Sürprizlerle dolu eylül ayını geride bırakıyoruz. Genel global risk iştahının son 1 haftaya dek yüksek seyrettiği bu süreçte, yerel varlıkların ise ‘frekansı yüksek işlemlere’ sahne oluşu bir kez daha yakından izlendi. Özellikle son dönemeçte siyasi cephenin bu kez dış ayağına yönelik beklentiler, varlık fiyatlamalarını yakından etkiledi. Ekim fiyatlamalarının başlıkları hepimiz için biraz daha farklılaşma riski taşıyor.
Kısaca nereden geldiğimizi hatırlayalım. Eylül, ABD’ye yönelik hisse yatırımı yapan kesim açısından ortalamaların her zaman çalışmayacağı fikrinin hatırlanmasına imkan tanıdı. 1970’lerden bu yana Amerikan hisse senetlerinin Eylül’ü zayıf geçirdiği fikri, ilk 3 haftaya ait işlemlerle ‘şimdilik’ rafa kaldı. Global hisse senetleri ABD dahil sepette, hariç çekirdek sepette ve gelişmekte olan ülke varlıklarında, Eylül’ün ilk 3 haftası direnci yüksek pozitif ortamda geçti. Burada ana etkenlerden birisi, zayıf Amerikan doları temasıydı. Bir diğeri, Fed’e yönelik beklentiler. Değerli metaller kısmına yönelik hangi değerlendirmenin neresinden başlayacağımız ve hangisinin ne kadar sağlıklı olduğuna karar verme noktasını geçtiğimiz kanaatindeyim. Farklı bir tema ve fiyatlama söz konusu. Kanaatim, tek bir doğrunun çalışmadığı bir fiyatlama ortamı olduğu. Zayıf USD teması bir etken. Keza tahvil faizlerinin belirli seviyelerde patika yapması. Bol bol konuştuğumuz jeopolitik riskler de değişen ABD siyasetine yönelik beklentiler de. Yine aynı şekilde merkez bankalarının alımları da, uzun yılların ardından piyasaya geri dönüş yapan ETF’lerin etkisi de. Net şekilde görüldüğü üzere, her şeyden biraz durumu.

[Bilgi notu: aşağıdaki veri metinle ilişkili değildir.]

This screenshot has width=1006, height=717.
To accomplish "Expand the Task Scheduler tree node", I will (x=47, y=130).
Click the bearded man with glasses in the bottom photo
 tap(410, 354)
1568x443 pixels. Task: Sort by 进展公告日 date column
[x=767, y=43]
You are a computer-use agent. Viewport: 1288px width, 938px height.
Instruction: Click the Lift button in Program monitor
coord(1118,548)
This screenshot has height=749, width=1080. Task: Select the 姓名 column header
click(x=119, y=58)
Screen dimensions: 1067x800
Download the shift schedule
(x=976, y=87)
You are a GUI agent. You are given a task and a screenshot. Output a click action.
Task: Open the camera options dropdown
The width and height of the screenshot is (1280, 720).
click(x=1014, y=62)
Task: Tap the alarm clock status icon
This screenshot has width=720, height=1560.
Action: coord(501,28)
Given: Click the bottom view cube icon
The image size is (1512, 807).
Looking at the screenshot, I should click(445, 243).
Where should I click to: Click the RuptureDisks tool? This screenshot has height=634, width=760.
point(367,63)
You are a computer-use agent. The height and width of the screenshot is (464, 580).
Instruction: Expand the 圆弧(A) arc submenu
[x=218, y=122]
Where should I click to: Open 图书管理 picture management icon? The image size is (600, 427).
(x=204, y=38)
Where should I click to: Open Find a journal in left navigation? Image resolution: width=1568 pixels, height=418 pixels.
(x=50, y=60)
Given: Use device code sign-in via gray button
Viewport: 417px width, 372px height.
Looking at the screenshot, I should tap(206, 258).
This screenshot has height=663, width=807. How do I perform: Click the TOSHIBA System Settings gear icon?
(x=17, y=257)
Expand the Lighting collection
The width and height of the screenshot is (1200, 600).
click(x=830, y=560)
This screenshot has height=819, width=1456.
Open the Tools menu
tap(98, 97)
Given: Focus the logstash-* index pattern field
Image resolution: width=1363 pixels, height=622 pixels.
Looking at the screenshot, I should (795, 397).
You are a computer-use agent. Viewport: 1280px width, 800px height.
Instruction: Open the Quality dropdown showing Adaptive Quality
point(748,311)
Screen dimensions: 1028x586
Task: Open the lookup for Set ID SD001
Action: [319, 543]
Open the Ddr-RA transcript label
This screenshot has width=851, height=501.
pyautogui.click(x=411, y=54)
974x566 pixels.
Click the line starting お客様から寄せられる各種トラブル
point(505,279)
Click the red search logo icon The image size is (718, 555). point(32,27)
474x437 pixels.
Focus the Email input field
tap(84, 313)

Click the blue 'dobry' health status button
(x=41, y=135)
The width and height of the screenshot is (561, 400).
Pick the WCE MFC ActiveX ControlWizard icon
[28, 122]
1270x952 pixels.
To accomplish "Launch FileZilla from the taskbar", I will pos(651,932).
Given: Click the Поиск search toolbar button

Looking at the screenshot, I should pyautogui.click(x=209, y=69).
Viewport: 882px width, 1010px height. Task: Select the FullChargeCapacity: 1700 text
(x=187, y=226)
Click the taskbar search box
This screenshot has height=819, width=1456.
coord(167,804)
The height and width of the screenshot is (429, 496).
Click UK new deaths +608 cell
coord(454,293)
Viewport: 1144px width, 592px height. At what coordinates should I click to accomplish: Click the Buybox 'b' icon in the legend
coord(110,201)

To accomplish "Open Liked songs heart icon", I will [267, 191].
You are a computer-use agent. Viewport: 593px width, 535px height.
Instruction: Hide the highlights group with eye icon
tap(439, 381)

Ekim için yurt dışı ve içeride farklı başlıklarımız var. Farkındalığı yüksek tutmak önemli. Dışarıda, bir miktar Amerikan hükümetinin kapanma riski ile başlıyoruz. Bunun yanında, ABD makro veri seti uzun bir süre bizimle olacak. Gelmesi muhtemel her güçlü veri, Fed beklentisi ile şekillenen fiyatlamaları değiştirecek, daha volatil yapacak. İçeride ise, ilk gündem maddemiz, yükselmesi beklenen Eylül enflasyonu. Uzun dönem ortalamalarından ne ölçekte sapacağı merak konusu. PPK metninde yapılan değişiklikle ara hedeflerin para politikası beklentilerinde artan ağırlığı, aylık enflasyon gelişmelerini, bunlara yönelik beklentileri ve politika faizinin geleceğine dair değerlendirmeleri bir miktar bulanıklaştırma potansiyeli barındırıyor. O nedenle, faiz indirim sürecinin nasıl devam edeceği, adımların küçülerek mi ilerleyeceği yoksa duraklama riskinin 2025 için de geçerli olup olmadığı başlıkları, son 1 haftadaki XBANK negatif ayrışmasının da açıklayıcıları konumunda. İzleyeceğiz.